What you will do: All lines in the material containing the word "icon" need to be copied.

Segment Start: Dataset records

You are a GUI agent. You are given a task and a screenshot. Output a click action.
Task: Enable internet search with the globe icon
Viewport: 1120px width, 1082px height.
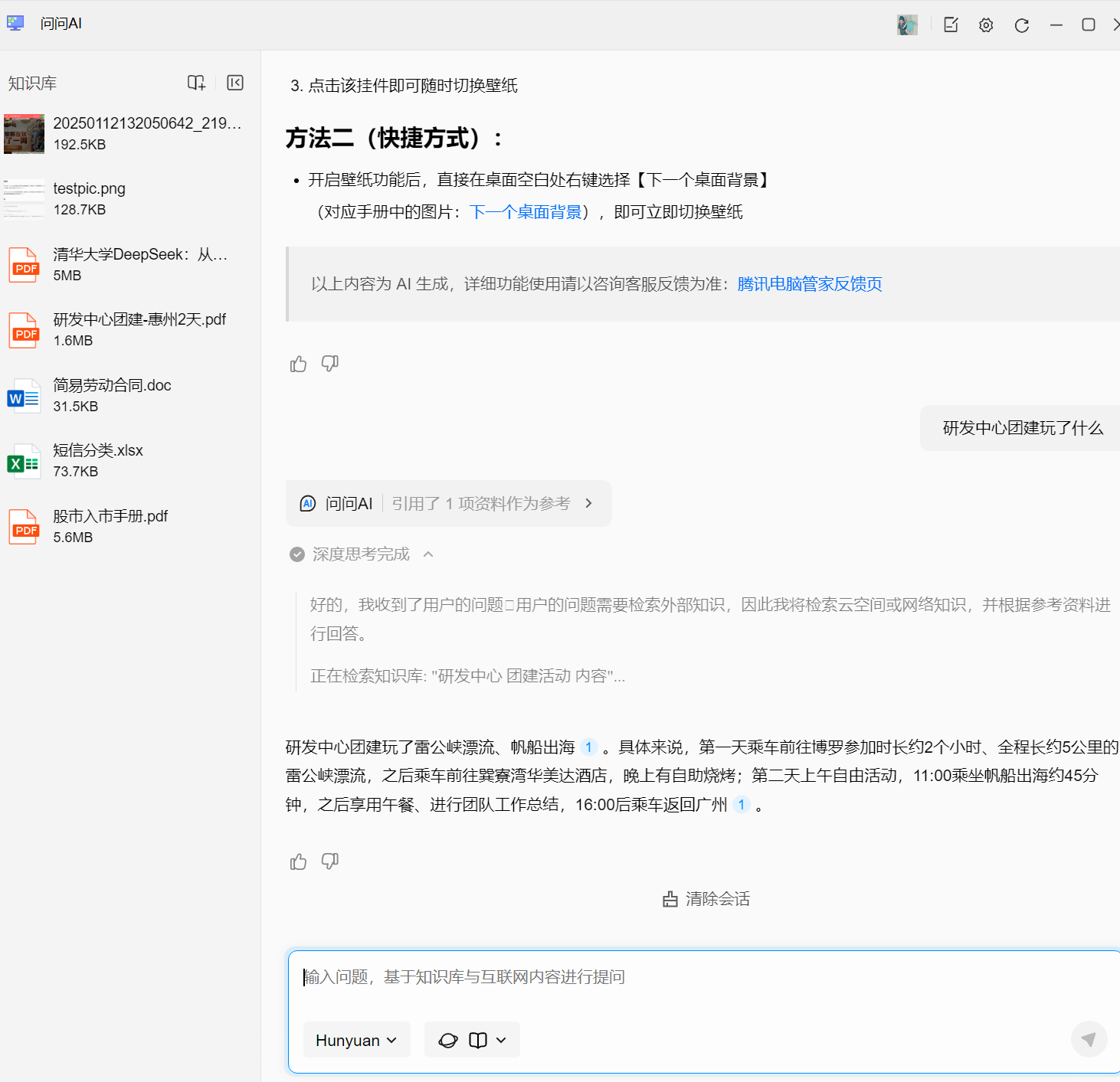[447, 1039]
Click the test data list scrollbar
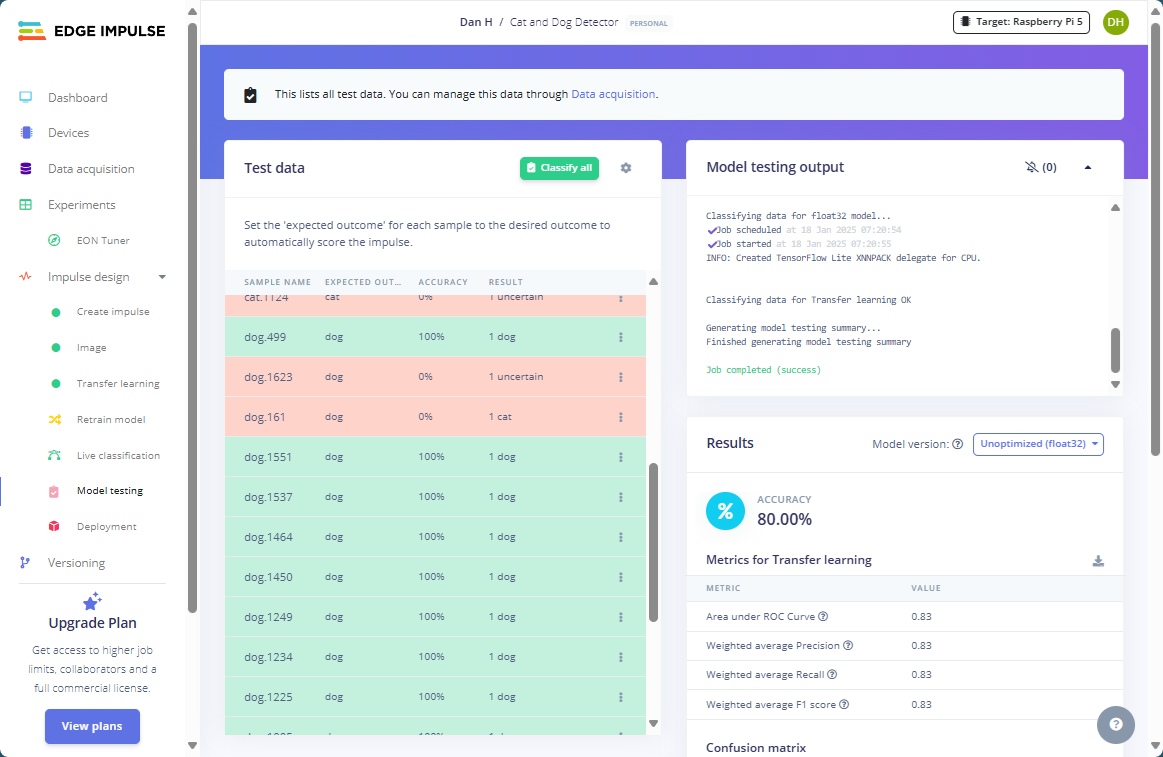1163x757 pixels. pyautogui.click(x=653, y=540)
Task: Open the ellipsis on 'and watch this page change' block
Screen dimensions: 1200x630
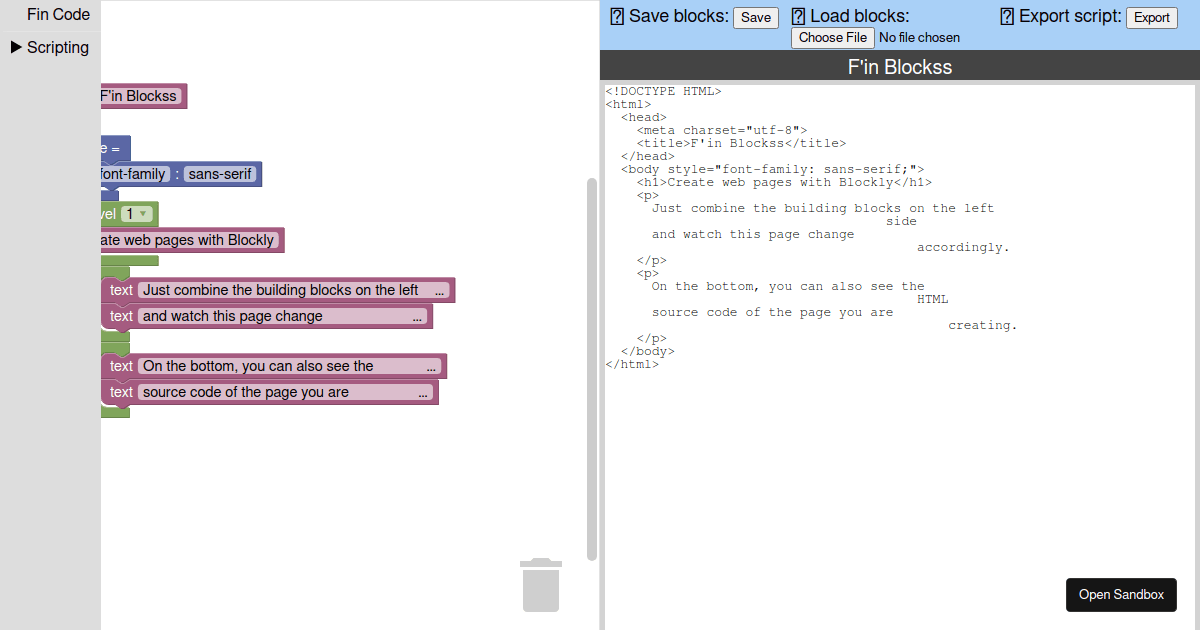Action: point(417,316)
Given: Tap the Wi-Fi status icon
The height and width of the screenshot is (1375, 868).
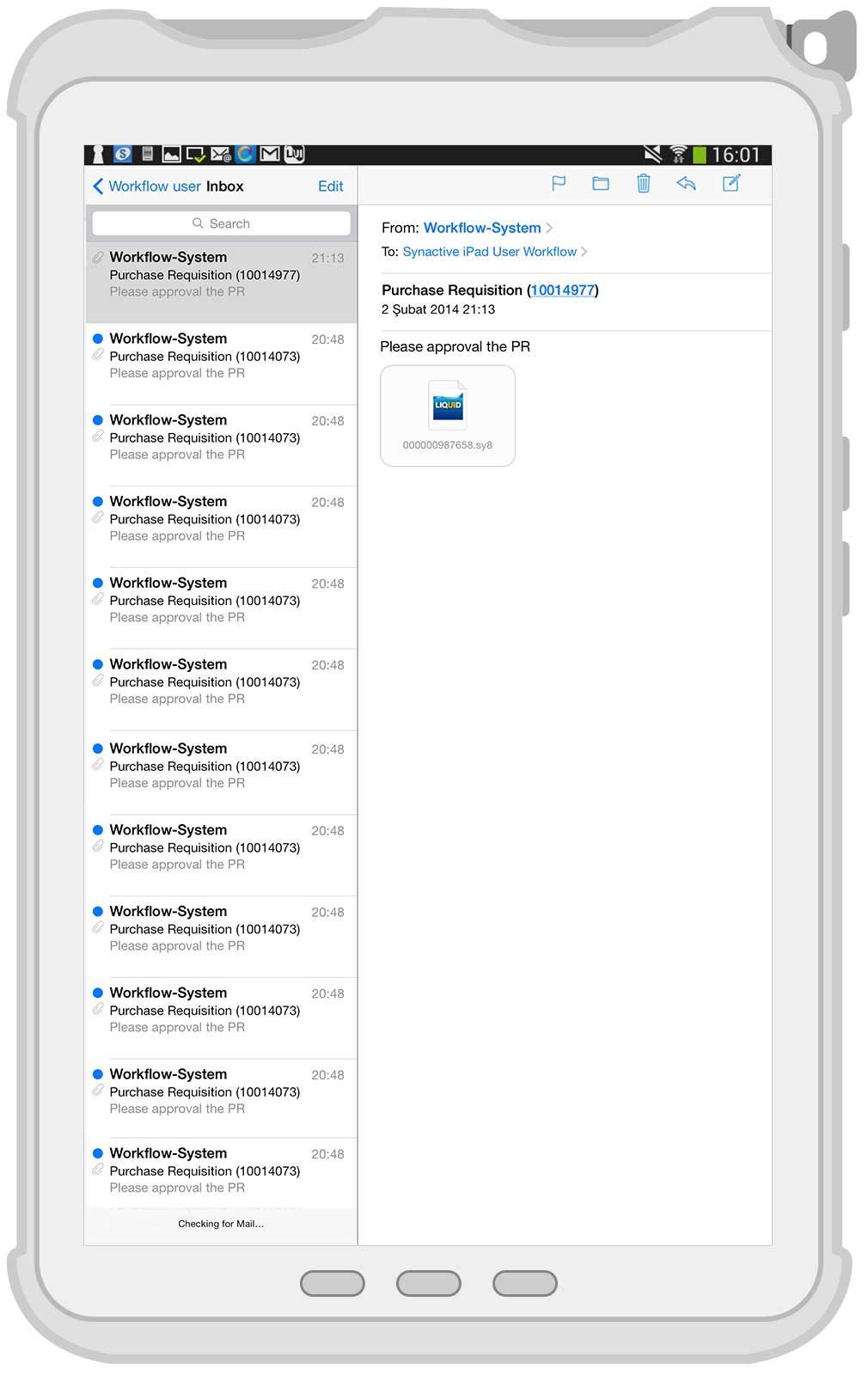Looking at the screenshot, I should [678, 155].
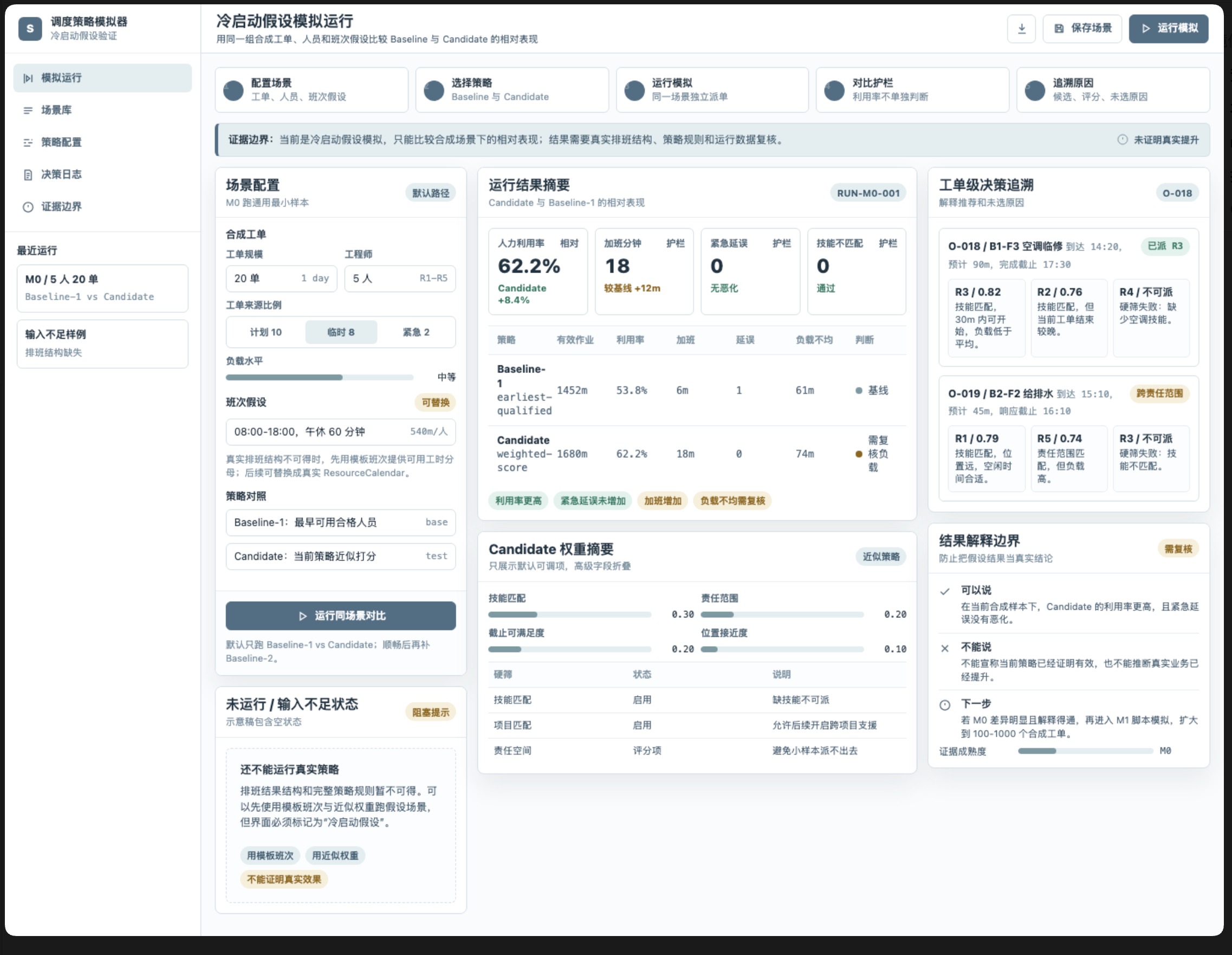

Segment End: Dataset records

Task response:
Task: Enable internet search with the globe icon
Given: Tap the Wi-Fi status icon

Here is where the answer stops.